The NFT Community Reacts To The Rise Of Open Editions - Nft Now

The NFT Community Reacts To The Rise Of Open Editions – Nft Now

So far, the defining Web3 conversation of 2023 has been about open editions (OE). 3D animator and crypto artist NessGraphics broke records when they dropped Money Printer Go BRRRRRR and raised over 1,404 ETH ($2 million) in one hour.
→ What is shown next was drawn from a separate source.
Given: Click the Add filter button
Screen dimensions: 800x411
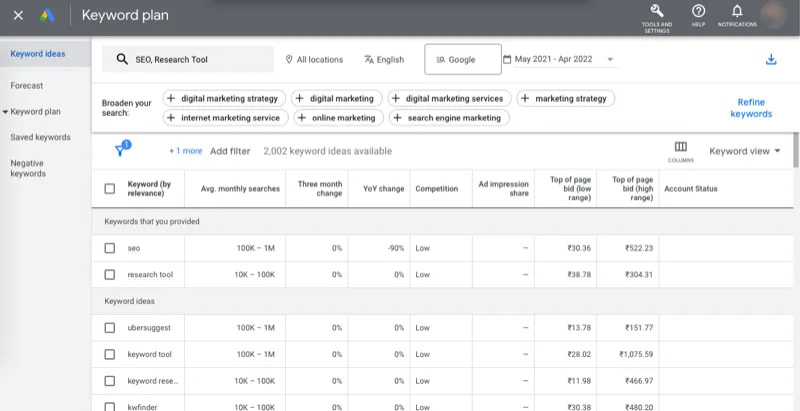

Likewise, Victor Mosquera’s January 29 OE drop for The Collector raised 224 ETH (nearly $400,000) in the span of 90 minutes.

These exceptional sales volumes, coupled with a clear statistical uptick in the number of OEs being minted in the last month, opened up a passionate debate in the NFT community about the supply, value, and utility of an artist’s body of work. That debate is now reaching a fever pitch.

At this point, nearly all of the world’s most prominent NFT artists, collectors, and builders have voiced their opinions on the rise of open editions — addressing everything from the benefit or harm it might be causing in the ecosystem to what it means for artists and collectors going forward. Here’s what they’re saying and doing. 

A single open edition just made more ETH off mint than Doodles or Bored Ape Yacht Club made off their original mints.

— NFTstatistics.eth (@punk9059) January 29, 2023

Open editions can do wonders for artists and collectors

Several artists have responded to the open edition trend with optimism. Like so many other things in Web3, advocates say that they are a tool for artists to utilize at their discretion and choosing — like any other drop mechanic. Moreover, they argue that much of the activity in the Web3 world comes from expensive and often unaffordable 1-of-1 or limited edition NFT drops. As such, OEs let an artist generate revenue while both expanding their community and allowing a greater range of people to participate in the NFT ecosystem.

Beyond that, advocates note that, if executed thoughtfully, open edition drops can serve as a kind of subscription plan that allows collectors access to an artist’s future body of work. 

Vector artist and Western aesthetic lover Jeremy Booth recently rolled out an open edition that functions in just this way, with Booth writing on Twitter recently that his latest OE “will be the key to purchasing all my personal (non-collaborative) limited editions moving forward.” In a sense, this type of open edition dynamic allows artists to implement their art as a kind of currency in the NFT ecosystem. How artists choose to play with that potential is yet to be seen, but the possibilities are tantalizing.

Thoughts on OE: I think there’s a time & a place that makes sense for them, which is when the artist decides. They offer accessible prices to works from artists that might be otherwise inaccessible, they shift the focus from the fp to the act of actually owning the art.

— BETTY (@betty_nft) January 28, 2023

OEs are like prints, time has already shown us that this meta is viable both for artists and collectors. It allows artists to earn money from their art, drives value to 1/1 and LEs for serious collectors and you get cool art at low prices.

It’s a win-win-win situation.

— charlesai.eth | SR💎 (@HODLFrance) January 29, 2023

Collectors: Don’t get ahead of yourselves

Others in the community urge caution when approaching OEs, especially as a collector. Drawing comparisons to physical prints or posters of famous artwork, OE skeptics advise people to mint OEs for the love of the art, without expectations of utility or the potential to flip them later on for a profit.

Some commenters who view open editions as potentially problematic have also pointed to the fact that several mints released in this way in recent weeks are now trading below the initial mint price (though the opposite can be said of plenty of other OE collections).